Directions for this task
Convert the entries into a numbered list, one line per item and with blank lines omitted, beginning at the line that contains "814x473 pixels." and continuing through the last of the entries.

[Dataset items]
==============================

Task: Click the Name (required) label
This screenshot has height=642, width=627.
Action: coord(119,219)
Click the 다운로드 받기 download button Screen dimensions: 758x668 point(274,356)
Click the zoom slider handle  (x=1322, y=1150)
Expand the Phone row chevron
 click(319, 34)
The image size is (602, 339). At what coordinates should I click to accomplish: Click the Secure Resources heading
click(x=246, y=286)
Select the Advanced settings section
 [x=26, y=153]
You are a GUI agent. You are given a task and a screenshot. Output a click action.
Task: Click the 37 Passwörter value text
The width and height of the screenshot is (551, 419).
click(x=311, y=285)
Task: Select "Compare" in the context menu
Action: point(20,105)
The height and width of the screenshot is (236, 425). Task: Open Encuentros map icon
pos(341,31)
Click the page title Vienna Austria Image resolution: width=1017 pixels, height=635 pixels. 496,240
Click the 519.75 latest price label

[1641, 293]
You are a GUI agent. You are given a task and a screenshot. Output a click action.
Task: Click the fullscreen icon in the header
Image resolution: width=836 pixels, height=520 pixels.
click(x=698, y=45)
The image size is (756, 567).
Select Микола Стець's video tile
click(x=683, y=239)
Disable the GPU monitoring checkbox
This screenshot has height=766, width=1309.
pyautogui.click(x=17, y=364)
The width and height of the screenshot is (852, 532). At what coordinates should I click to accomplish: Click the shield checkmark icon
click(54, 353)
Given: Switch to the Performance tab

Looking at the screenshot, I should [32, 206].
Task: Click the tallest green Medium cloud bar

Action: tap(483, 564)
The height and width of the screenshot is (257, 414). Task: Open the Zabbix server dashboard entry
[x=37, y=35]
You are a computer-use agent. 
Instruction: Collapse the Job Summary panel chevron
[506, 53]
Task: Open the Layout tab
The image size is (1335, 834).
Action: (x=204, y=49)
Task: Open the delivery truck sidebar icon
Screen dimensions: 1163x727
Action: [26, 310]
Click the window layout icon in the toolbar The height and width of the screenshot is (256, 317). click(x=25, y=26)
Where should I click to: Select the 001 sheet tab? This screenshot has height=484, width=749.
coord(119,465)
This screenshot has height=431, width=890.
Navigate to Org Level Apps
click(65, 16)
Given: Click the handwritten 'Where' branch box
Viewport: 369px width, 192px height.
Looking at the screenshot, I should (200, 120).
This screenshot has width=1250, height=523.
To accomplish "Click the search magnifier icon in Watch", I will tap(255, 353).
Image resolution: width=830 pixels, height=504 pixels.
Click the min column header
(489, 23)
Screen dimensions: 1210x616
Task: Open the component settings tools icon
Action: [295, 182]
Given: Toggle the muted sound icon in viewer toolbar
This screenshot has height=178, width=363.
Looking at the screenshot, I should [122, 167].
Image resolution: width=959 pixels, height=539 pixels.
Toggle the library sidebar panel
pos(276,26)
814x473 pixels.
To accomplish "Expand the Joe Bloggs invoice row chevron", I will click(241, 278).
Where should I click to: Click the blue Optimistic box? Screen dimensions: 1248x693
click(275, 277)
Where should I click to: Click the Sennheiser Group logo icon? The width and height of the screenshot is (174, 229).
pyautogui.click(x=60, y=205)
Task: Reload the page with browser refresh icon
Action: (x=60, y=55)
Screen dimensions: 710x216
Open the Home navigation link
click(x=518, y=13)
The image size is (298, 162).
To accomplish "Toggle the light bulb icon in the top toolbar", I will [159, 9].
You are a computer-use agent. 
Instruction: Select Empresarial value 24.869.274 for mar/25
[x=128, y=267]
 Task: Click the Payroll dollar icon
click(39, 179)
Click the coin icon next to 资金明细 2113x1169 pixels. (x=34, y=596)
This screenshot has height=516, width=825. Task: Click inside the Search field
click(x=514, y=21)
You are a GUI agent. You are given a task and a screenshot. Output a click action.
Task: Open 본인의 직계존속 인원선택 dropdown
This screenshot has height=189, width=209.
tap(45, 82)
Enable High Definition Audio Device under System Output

==============================

The answer
1. 814x473 pixels.
2. To accomplish "Expand the Joe Bloggs invoice row chevron", I will click(241, 278).
3. Where should I click to: Click the blue Optimistic box? Screen dimensions: 1248x693
4. click(275, 277)
5. Where should I click to: Click the Sennheiser Group logo icon? The width and height of the screenshot is (174, 229).
6. pyautogui.click(x=60, y=205)
7. Task: Reload the page with browser refresh icon
8. Action: (x=60, y=55)
9. Screen dimensions: 710x216
10. Open the Home navigation link
11. click(x=518, y=13)
12. The image size is (298, 162).
13. To accomplish "Toggle the light bulb icon in the top toolbar", I will [159, 9].
14. You are a computer-use agent. 
15. Instruction: Select Empresarial value 24.869.274 for mar/25
16. [x=128, y=267]
17.  Task: Click the Payroll dollar icon
18. click(39, 179)
19. Click the coin icon next to 资金明细 2113x1169 pixels. (x=34, y=596)
20. This screenshot has height=516, width=825. Task: Click inside the Search field
21. click(x=514, y=21)
22. You are a GUI agent. You are given a task and a screenshot. Output a click action.
23. Task: Open 본인의 직계존속 인원선택 dropdown
24. This screenshot has height=189, width=209.
25. tap(45, 82)
26. Enable High Definition Audio Device under System Output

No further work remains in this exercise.